:: Prompt ::
From the data below, set down exactly the lines between the one holding "Click the 输出数据" and the one holding "Click short term", inclusive, and no others.

::: Data :::

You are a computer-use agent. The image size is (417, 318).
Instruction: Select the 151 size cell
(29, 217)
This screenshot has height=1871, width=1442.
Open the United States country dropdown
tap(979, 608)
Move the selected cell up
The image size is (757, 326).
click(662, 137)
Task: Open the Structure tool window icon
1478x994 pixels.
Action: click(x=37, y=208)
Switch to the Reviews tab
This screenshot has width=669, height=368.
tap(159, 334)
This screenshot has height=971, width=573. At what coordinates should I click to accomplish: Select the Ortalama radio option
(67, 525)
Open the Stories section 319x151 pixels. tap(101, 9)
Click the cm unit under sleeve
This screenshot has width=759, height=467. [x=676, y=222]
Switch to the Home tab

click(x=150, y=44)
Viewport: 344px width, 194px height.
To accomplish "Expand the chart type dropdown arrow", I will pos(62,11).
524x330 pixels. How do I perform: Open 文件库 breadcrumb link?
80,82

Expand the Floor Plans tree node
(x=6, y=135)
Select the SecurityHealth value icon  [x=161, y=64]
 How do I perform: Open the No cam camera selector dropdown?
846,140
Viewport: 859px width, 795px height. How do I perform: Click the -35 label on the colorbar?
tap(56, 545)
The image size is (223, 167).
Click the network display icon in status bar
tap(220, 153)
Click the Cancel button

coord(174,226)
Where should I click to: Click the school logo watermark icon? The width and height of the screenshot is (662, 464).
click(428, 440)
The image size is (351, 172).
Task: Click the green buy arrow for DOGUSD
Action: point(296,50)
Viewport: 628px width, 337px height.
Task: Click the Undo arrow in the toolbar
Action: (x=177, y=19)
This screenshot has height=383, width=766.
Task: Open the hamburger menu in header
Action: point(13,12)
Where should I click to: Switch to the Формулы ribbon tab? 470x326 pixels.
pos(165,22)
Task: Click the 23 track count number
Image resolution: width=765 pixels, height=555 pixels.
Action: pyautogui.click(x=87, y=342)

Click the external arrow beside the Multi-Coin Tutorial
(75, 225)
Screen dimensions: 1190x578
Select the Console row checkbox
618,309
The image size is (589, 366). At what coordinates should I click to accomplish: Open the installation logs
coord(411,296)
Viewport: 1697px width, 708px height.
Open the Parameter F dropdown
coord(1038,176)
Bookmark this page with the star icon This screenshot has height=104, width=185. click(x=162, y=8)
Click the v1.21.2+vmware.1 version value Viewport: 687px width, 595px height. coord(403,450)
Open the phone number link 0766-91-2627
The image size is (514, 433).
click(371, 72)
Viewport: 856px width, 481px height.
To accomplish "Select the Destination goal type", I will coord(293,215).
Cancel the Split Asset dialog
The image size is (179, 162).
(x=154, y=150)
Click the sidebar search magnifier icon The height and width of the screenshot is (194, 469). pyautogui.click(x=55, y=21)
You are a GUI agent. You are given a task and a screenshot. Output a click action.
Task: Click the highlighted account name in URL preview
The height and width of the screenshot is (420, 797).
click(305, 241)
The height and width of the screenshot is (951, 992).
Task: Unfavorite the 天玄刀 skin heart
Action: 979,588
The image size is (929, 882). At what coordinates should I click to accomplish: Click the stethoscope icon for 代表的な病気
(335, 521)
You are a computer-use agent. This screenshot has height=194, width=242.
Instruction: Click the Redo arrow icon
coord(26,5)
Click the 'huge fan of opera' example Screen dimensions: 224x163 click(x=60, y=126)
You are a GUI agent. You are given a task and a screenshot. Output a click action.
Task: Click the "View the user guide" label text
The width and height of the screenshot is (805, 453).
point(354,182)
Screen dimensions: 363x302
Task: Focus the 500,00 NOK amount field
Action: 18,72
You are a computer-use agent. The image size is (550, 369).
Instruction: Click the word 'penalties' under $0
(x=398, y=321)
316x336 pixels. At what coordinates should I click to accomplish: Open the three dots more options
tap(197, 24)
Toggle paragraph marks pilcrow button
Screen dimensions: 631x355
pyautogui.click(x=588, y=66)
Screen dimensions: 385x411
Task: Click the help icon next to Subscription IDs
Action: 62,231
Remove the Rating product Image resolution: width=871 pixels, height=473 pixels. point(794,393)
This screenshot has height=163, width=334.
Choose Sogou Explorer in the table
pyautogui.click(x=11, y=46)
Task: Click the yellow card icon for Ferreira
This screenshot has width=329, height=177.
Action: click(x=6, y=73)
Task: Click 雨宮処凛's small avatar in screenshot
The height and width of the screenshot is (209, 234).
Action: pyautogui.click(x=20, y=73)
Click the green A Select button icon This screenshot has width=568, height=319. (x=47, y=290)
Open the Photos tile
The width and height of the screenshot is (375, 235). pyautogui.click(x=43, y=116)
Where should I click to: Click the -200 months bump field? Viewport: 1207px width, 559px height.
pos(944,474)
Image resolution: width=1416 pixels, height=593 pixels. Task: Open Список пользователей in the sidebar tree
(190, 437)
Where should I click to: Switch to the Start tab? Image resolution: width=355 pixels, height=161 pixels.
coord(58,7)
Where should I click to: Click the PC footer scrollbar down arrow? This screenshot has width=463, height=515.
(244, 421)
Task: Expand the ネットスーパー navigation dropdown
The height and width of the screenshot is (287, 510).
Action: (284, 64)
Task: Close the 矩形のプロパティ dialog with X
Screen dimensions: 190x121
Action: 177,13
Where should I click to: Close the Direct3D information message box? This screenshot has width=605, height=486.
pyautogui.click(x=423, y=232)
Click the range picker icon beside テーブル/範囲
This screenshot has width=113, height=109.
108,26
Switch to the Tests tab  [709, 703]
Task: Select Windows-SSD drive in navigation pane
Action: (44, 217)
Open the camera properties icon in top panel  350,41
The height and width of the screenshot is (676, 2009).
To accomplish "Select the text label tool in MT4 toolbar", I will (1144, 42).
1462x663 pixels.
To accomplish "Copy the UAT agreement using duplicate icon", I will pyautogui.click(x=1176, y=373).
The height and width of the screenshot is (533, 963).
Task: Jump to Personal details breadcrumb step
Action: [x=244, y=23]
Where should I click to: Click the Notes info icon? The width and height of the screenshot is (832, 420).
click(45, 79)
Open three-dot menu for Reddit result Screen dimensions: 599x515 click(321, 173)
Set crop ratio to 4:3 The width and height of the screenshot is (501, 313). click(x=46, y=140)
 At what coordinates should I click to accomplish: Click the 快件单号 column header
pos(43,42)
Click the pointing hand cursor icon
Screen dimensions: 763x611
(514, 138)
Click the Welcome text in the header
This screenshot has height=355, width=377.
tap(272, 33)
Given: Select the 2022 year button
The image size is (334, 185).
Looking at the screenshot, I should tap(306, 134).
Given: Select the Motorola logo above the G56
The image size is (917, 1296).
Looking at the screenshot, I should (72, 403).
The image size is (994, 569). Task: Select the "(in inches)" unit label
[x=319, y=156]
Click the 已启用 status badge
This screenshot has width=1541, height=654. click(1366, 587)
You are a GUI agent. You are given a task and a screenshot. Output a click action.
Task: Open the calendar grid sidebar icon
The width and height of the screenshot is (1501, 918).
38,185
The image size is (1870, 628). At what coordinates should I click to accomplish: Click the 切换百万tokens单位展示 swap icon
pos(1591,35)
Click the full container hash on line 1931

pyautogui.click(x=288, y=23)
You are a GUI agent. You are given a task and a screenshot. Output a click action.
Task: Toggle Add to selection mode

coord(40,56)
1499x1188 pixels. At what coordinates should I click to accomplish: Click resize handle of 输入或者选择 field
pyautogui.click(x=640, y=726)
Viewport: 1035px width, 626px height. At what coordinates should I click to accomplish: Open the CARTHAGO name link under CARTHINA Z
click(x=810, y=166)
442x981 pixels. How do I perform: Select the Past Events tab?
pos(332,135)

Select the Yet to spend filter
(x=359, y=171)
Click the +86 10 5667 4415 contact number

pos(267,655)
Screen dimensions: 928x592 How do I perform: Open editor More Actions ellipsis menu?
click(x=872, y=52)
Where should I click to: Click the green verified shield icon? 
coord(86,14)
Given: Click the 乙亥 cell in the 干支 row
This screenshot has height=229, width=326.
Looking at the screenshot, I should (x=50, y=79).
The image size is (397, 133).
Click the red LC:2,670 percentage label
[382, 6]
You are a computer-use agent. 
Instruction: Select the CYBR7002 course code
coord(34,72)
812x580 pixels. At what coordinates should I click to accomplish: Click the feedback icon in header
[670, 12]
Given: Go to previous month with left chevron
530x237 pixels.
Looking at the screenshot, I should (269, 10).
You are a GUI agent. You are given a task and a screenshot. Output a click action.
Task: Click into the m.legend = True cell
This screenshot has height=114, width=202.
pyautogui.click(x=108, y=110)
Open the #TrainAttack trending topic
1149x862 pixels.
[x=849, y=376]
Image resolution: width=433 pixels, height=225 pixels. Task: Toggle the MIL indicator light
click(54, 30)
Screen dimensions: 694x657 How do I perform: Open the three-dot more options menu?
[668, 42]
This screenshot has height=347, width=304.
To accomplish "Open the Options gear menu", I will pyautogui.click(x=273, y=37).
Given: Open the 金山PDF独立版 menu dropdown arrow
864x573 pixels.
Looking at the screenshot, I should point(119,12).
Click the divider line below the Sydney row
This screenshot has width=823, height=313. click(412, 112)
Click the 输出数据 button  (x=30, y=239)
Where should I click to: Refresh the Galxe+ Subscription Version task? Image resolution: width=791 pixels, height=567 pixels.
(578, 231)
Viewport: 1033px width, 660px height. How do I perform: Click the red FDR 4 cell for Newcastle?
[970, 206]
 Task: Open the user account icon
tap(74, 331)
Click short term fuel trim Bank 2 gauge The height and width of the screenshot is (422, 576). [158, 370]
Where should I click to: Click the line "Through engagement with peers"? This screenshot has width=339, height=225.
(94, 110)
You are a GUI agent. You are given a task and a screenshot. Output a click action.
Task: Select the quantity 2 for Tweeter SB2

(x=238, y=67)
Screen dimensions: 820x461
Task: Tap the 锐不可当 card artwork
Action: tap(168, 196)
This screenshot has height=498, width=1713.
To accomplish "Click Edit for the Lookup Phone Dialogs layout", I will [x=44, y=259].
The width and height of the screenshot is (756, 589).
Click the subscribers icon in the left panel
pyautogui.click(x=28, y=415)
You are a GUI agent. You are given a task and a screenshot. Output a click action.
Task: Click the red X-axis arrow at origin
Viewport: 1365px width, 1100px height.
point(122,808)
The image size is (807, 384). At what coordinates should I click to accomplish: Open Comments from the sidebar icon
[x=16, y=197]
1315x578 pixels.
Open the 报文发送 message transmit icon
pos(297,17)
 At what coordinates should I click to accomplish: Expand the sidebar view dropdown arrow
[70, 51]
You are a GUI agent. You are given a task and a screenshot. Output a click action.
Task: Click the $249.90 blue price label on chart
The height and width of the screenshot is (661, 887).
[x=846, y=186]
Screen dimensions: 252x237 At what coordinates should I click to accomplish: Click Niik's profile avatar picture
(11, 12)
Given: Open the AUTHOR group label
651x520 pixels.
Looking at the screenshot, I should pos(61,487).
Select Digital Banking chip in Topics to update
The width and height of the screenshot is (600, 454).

:::

:: Written answer ::
Click the 输出数据 button  (x=30, y=239)
Where should I click to: Refresh the Galxe+ Subscription Version task? Image resolution: width=791 pixels, height=567 pixels.
(578, 231)
Viewport: 1033px width, 660px height. How do I perform: Click the red FDR 4 cell for Newcastle?
[970, 206]
 Task: Open the user account icon
tap(74, 331)
Click short term fuel trim Bank 2 gauge The height and width of the screenshot is (422, 576). [158, 370]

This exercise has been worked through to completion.